Algo parecido podría decirse de la obra de Gregory Bateson, en tantos sentidos toda ella hecha siguiendo un criterio de organización interna que evoca directamente el montaje cinematográfico. Sin darse cuenta, Margared Mead llamaba la atención sobre ello, refiriéndose a la famosa monografía de Bateson sobre los iatmul de Nueva Guinea : “Naven fue compuesto literalmente a partir de migajas dispersas, fragmentos de mitos y ceremonias, registrados en el momento o cuando algún imformante se acordaba de mencionarlos. Algunos de los datos más importantes eran tan someros, que fácilmente se los podía haber pasado por algo” (Experiencias personales y científicas de una antropóloga, Paidós, p. 212).
Pruebas de que es posible, acaso necesario, no tanto un cine científico-social, como unas ciencias sociales que, a la manera de la “antropología fílmica” que reclama Claudine de France en su homenaje a Leroi-Gourhan, sea capaz de estudiar lo humano dejándose orientar por la mirada de la cámara : “Todo etnográfo que se dedica a describir las manifestaciones exteriores de la actividad humana es un cineasta en potencia” (citado por De France, en Ardévol y Pérez Tolón, Imagen y cultura, Diputación de Granada, p. 229).
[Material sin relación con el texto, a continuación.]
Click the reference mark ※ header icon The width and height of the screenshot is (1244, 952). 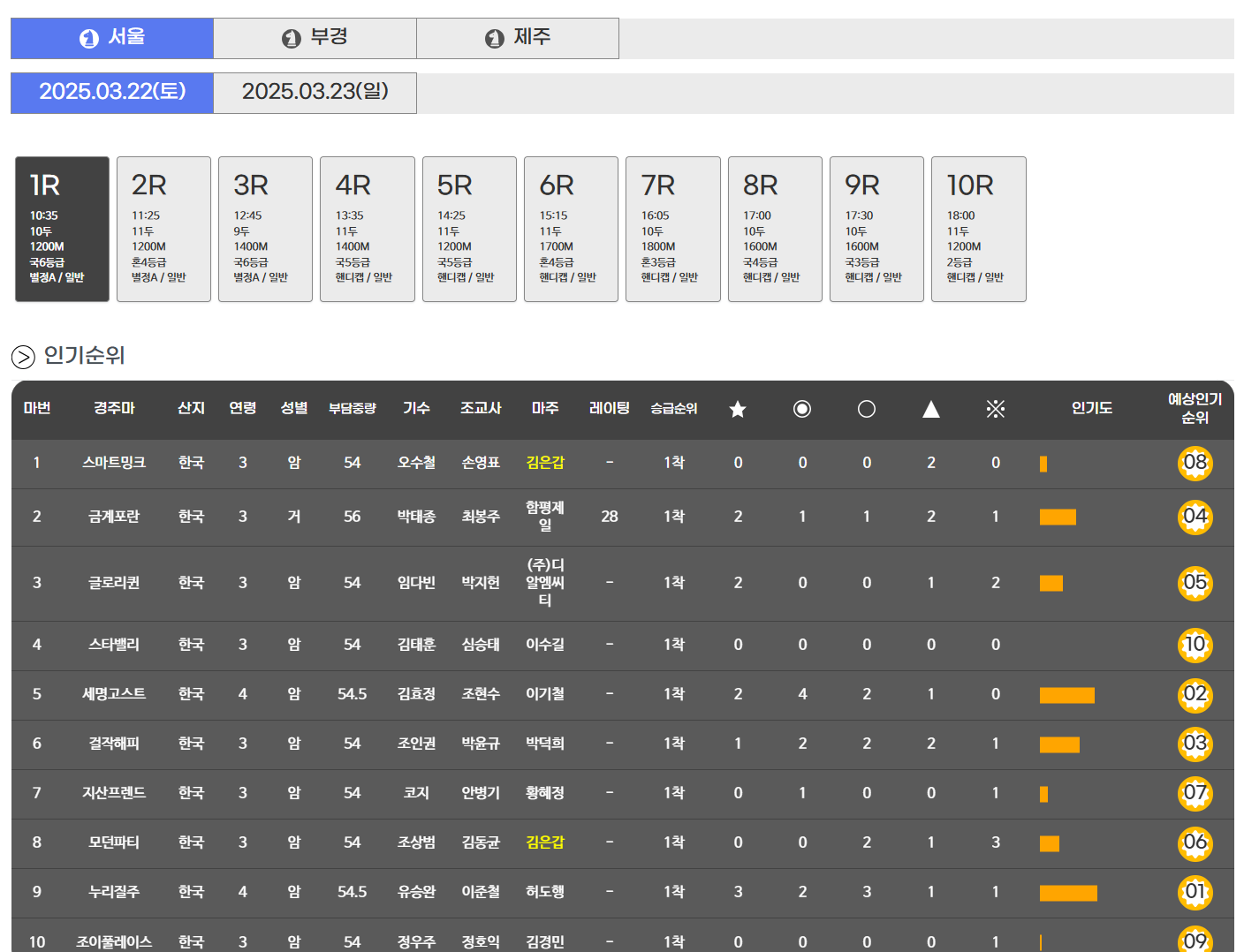996,409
Ese cine etnológico o sociológico no aspiraría a brindar otra cosa que lo que es la vida tal cual, la vida a secas, más allá o antes de los sueños imposibles de organicidad que el antropólogo o el sociólogo buscan con desesperación. Nada que ver con la ciencia, se dirá quizás, pero tampoco, como Vertov quería, nada que ver con el arte: otra cosa. Tras la ilusión de lo aceptable, lo orgánico, lo normalizado, incluso tras la superstición de lo bello, el cine -acaso el cine documental mejor que ningún otro-, por su parentesco directo con la vida, podía ser el lugar de despliegue de todas las energías, la más fiel inscripción de todas las conmociones. Como el cineasta, ¿qué ve el etnólogo o el sociólogo sobre el terreno?: no la sociedad, no la cultura, sino un collage de instantes en los que cree descubrir un brillo especial. Ante el ojo y su prótesis mágico-mecánica, la cámara, se constela algo más de lo que le sería dado analizar, o quizá algo menos: cosas que pasan y que no volverán a pasar nunca más.